• Your objective: Among the entries below, find the line with "You are a computer-use", then quote it and each following line up to and including the line with "Instruction: Open the", and nothing else.

• Records:
● ● ● ● ● ● ●

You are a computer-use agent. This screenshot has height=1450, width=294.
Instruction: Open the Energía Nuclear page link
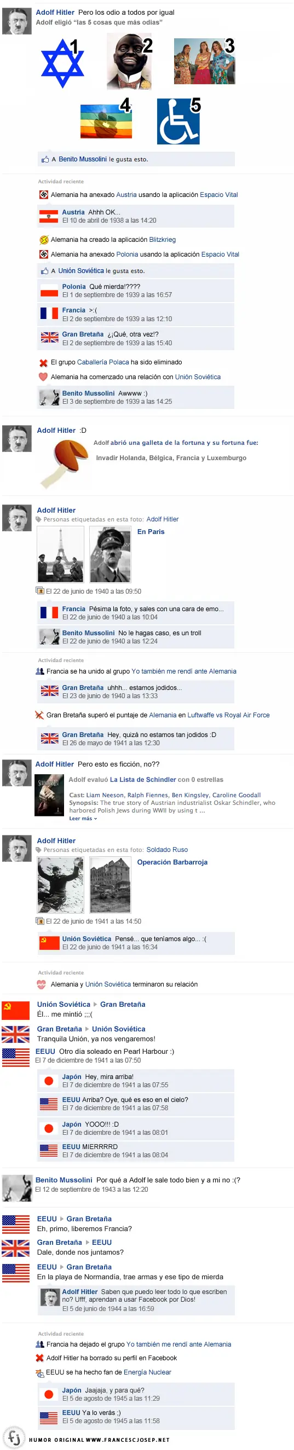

● ● ● ● ● ● ●

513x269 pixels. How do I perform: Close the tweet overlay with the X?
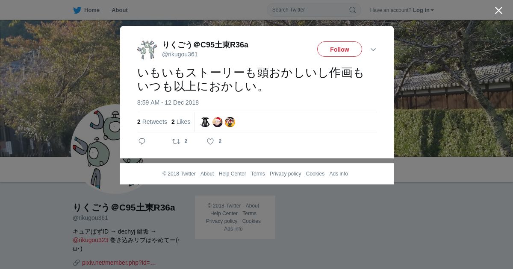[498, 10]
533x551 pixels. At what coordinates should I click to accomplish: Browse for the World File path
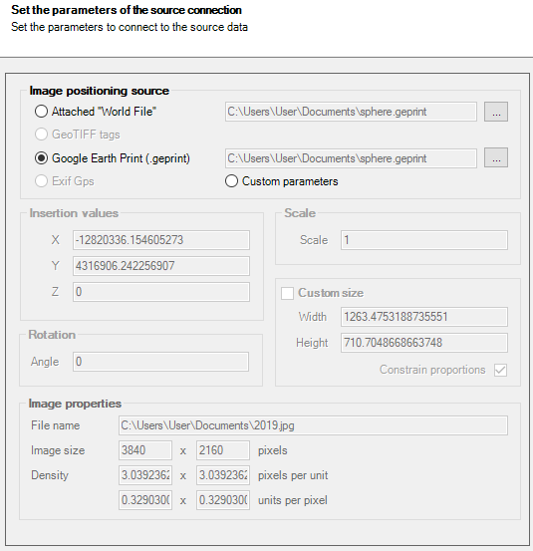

● ● ● ● ● ● ●

• Completed exercise:
You are a computer-use agent. This screenshot has height=1450, width=294.
Instruction: Open the Energía Nuclear page link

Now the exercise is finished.